The heater plate 141 can be made from electrically conductive
materials, such as a metal or a conductive alloy. The conductive
materials included in the heater plate 141 are selected to prevent
condensation of the vaporized materials during operation of the
thermal physical deposition source 100.
[0040] The thermal physical vapor deposition source 100 further
includes an electrically insulating spacer member 150 disposed
between the heater plate 141 and an aperture plate 160. The
electrically insulating spacer member 150 has at least one opening
154, corresponding to the second plurality of openings 144 of the
heater plate 141. The electrically insulating spacer member 150 is
located between the aperture plate 160 and the heater plate 141 to
electrically insulate the aperture plate 160 from the current
passing through the heater plate 141. The electrically insulating
spacer member 150 can be made from electrically insulating
materials such as ceramic, glass and mica.
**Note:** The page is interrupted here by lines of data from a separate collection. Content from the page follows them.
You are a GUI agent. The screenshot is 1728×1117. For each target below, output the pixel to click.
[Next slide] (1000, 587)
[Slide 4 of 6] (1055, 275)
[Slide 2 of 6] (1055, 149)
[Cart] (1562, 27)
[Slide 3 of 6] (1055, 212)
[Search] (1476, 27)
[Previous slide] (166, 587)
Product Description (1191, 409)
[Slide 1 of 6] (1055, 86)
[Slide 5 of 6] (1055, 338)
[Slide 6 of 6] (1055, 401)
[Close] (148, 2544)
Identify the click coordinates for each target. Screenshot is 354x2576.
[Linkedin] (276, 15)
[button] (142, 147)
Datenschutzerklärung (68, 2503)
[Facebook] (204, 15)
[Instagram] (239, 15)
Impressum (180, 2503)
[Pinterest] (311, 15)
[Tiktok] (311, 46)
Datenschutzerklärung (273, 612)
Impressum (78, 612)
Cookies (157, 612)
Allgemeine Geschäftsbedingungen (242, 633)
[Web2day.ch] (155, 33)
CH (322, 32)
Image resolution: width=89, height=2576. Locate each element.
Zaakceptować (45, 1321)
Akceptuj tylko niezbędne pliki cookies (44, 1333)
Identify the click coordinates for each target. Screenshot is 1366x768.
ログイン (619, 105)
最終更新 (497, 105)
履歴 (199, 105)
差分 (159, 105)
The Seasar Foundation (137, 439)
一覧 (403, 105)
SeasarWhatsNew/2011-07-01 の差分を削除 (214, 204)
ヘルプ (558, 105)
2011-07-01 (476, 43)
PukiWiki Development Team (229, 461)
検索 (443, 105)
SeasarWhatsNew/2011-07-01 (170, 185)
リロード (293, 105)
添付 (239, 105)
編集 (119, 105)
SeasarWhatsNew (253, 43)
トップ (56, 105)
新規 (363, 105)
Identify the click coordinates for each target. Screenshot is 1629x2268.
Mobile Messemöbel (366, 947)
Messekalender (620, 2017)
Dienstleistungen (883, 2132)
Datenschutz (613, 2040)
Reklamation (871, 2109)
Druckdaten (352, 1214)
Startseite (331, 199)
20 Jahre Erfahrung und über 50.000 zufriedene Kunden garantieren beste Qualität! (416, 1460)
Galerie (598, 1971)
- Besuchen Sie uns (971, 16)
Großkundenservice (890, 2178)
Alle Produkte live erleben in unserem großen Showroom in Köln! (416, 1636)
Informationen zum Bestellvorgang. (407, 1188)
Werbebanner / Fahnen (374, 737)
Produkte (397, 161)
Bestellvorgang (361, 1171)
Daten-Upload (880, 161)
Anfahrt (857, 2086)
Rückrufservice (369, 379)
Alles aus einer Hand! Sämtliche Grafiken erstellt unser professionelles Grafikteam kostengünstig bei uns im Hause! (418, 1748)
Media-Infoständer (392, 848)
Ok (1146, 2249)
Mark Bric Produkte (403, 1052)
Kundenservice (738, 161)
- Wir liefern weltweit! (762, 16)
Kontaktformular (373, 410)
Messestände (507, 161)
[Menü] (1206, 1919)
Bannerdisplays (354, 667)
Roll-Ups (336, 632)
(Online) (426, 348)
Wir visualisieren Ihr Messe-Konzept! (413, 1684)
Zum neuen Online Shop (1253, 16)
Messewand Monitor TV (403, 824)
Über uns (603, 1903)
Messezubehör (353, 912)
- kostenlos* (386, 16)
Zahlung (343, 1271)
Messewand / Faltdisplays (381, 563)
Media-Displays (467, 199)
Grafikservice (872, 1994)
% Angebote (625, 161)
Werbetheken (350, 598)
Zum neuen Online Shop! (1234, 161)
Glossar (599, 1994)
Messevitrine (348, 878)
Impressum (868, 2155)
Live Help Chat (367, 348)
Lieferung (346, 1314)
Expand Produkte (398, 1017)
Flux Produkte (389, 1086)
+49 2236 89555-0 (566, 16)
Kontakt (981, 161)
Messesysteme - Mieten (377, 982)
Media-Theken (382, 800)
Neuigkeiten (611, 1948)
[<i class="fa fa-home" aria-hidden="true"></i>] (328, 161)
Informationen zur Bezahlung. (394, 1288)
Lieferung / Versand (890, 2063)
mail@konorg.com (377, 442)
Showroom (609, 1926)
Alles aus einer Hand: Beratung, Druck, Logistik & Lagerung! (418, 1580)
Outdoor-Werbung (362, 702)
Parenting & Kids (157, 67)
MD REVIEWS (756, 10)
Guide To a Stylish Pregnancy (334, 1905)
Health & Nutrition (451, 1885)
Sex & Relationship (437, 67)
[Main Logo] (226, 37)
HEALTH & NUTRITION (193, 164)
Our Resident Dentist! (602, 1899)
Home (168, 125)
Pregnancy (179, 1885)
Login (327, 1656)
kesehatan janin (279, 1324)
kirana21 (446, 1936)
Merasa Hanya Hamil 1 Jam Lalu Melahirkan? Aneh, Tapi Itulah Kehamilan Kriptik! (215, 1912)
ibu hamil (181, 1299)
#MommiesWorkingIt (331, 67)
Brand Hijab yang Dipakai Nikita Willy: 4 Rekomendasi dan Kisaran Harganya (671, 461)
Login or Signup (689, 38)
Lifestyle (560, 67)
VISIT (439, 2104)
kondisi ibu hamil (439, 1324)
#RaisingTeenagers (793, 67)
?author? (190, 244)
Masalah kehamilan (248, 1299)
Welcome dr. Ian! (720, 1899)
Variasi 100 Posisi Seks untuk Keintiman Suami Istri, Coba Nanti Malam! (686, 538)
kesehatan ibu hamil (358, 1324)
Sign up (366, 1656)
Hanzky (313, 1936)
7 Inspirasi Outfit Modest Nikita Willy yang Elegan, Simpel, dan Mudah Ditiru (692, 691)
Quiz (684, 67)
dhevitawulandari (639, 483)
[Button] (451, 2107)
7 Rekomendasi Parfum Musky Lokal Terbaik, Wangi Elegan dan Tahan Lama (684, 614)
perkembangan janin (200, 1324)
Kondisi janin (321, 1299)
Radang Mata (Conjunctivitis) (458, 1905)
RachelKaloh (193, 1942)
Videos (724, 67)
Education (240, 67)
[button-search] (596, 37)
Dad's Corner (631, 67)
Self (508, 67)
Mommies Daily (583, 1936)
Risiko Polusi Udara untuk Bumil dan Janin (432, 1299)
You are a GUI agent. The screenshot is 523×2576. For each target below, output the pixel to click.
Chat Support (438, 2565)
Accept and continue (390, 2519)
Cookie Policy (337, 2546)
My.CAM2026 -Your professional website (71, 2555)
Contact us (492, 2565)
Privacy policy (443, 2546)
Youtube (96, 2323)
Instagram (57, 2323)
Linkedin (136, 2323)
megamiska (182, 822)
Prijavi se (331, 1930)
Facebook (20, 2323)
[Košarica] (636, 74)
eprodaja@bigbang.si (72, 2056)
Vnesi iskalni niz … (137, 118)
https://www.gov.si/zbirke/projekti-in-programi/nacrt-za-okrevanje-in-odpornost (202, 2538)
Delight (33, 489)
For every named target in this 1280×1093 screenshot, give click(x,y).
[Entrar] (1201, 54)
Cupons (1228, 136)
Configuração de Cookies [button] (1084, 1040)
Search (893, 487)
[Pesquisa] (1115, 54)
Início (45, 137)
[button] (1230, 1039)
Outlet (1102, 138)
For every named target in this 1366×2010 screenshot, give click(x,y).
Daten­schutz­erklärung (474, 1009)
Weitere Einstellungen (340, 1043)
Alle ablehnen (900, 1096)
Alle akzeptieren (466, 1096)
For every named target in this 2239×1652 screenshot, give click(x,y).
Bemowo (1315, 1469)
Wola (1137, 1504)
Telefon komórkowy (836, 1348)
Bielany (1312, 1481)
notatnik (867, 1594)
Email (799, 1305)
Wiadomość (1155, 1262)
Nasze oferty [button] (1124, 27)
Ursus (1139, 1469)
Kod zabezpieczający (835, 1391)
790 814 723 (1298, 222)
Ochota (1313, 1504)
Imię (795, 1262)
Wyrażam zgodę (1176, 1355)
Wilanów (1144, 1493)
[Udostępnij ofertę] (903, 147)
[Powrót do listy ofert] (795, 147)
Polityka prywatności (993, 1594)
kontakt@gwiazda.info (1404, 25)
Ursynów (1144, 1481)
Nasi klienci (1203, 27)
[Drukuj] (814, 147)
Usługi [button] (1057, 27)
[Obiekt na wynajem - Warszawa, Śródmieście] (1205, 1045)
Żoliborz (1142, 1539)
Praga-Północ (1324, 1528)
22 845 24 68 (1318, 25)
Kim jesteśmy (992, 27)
[0041] A mixing zone 255 (see FIG. 2) is disposed between the
heater plate 141 and the aperture plate 160. The electrically
insulating spacer member 150 can also include materials selected to
remove any potential for internal vaporized material condensing on
the spacer member 150.
[0042] The aperture plate 160 having at least one aperture 164 to
permit vapors of organic materials to pass through the aperture
plate 160 and deposit on a substrate 270 (see FIG. 2). The shape
and number of the apertures 164 is selected to control the rate and
pattern of vapor efflux and to promote sufficient deposition
thickness uniformity on the substrate 270. The aperture plate 160
can include refractory metals like W, Ta or Mo or ceramics like
alumina, zirconia, magnesia, or high temperature glass like quartz
or Pyrex.RTM..
[0043] When the power supply 148 drives current through the heater
plate 141 sufficient heat is generated in the vaporization zone 235
to cause a portion of the compacted pellet 215 to vaporize. The
vapor of organic material produced in the vaporization zone 235
sequentially passes through the first plurality of openings 134 in
the cover plate 130, the second plurality of openings 144 in the
heater plate 141, the electrically insulating spacer member 150 and
the apertures 164 of the aperture plate 160. Further, additional
heating elements may be placed on or near the cover plate 130,
spacer member 150, and aperture plate 160 to prevent vaporous
material from condensing on the cover plate 130, the spacer member
150, or the aperture plate 160.
[0044] Turning to FIG. 2, a cross-sectional view of another
embodiment of a thermal physical deposition source 200 is shown.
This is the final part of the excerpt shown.